* _SCHRIFTLICHER AUFTRAG 1_:
Aktualisiere im Text über die Glockengießerei Grassmayr alles von „Würde man die“ bis hinunter zu „den Wandel beinhaltet.“, indem du „Antarktis“ durch „Arktis“ ersetzt, und gib diesen Abschnitt vollständig wieder.

Würde man die Glockengießerei Grassmayr als Traditionsbetrieb bezeichnen, wäre das eine Untertreibung. Die Geschichte des Unternehmens geht auf das Jahr 1599 zurück. Als Friedrich Schiller sein berühmtes „Lied von der Glocke“ schrieb („Fest gemauert in der Erden / Steht die Form aus Lehm gebrannt“), waren die Grassmayrs schon 200 Jahre im Geschäft. Heute werden die Glockengießerei und das dazugehörige Museum von den Brüdern Johannes und Peter geführt. Es ist der wahrscheinlich älteste Familienbetrieb des Landes. Die Glocken der Grassmayrs hängen auf allen Kontinenten mit Ausnahme der Antarktis. Dass sie heute noch immer erfolgreich sind, hat auch damit zu tun, dass ihr Verständnis von Tradition den Wandel beinhaltet.

Johannes Grassmayr, 59 Jahre alt, mit tiefem Tiroler Akzent, führt Gäste gern als Erstes durch das Museum. Vorbei an fast 1000 Jahre alten Glocken und Bildern, die erklären, wie sich der Klang einer Glocke bildet. Der Ort atmet Geschichte, noch weit älter als die Glockenwerkstatt: Zur Römerzeit stand hier, wo die Sill aus Richtung des Brenners aufs Innsbrucker Stadtgebiet fließt, das Forum, das die Welten dies- und jenseits der Alpen verband.

* _SCHRIFTLICHER AUFTRAG 2_:
Suche aus den Datensätzen jede Zeile heraus, die die Zeichenfolge „button“ enthält, und schreibe diese Zeilen unverändert ab.

* _ANGEZEIGTE DATEN_:
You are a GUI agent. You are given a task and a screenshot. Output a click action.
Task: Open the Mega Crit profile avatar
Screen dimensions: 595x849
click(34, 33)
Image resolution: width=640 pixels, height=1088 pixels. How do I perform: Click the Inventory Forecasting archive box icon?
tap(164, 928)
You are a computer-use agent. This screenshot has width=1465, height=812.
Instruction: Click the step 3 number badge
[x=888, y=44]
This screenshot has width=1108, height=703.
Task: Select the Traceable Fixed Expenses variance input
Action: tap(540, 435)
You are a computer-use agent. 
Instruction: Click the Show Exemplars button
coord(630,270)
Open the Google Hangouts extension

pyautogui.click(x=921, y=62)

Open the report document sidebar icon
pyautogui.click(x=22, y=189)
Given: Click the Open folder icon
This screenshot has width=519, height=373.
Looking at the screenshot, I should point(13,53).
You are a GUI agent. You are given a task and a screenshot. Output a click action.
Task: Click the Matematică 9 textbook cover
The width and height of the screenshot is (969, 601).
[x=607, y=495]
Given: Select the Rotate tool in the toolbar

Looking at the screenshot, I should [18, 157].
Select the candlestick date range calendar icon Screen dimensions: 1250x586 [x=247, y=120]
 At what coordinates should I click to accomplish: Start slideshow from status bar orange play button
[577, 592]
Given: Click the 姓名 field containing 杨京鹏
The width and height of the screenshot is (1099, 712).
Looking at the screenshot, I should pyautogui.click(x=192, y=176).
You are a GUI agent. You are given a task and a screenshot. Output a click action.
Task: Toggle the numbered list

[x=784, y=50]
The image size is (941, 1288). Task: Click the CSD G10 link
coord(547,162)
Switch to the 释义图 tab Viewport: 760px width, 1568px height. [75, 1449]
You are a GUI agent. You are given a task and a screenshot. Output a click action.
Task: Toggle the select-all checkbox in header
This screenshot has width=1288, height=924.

* _LÖSUNG DER AUFGABE 1_:
Würde man die Glockengießerei Grassmayr als Traditionsbetrieb bezeichnen, wäre das eine Untertreibung. Die Geschichte des Unternehmens geht auf das Jahr 1599 zurück. Als Friedrich Schiller sein berühmtes „Lied von der Glocke“ schrieb („Fest gemauert in der Erden / Steht die Form aus Lehm gebrannt“), waren die Grassmayrs schon 200 Jahre im Geschäft. Heute werden die Glockengießerei und das dazugehörige Museum von den Brüdern Johannes und Peter geführt. Es ist der wahrscheinlich älteste Familienbetrieb des Landes. Die Glocken der Grassmayrs hängen auf allen Kontinenten mit Ausnahme der Arktis. Dass sie heute noch immer erfolgreich sind, hat auch damit zu tun, dass ihr Verständnis von Tradition den Wandel beinhaltet.

* _LÖSUNG DER AUFGABE 2_:
Instruction: Click the Show Exemplars button
 At what coordinates should I click to accomplish: Start slideshow from status bar orange play button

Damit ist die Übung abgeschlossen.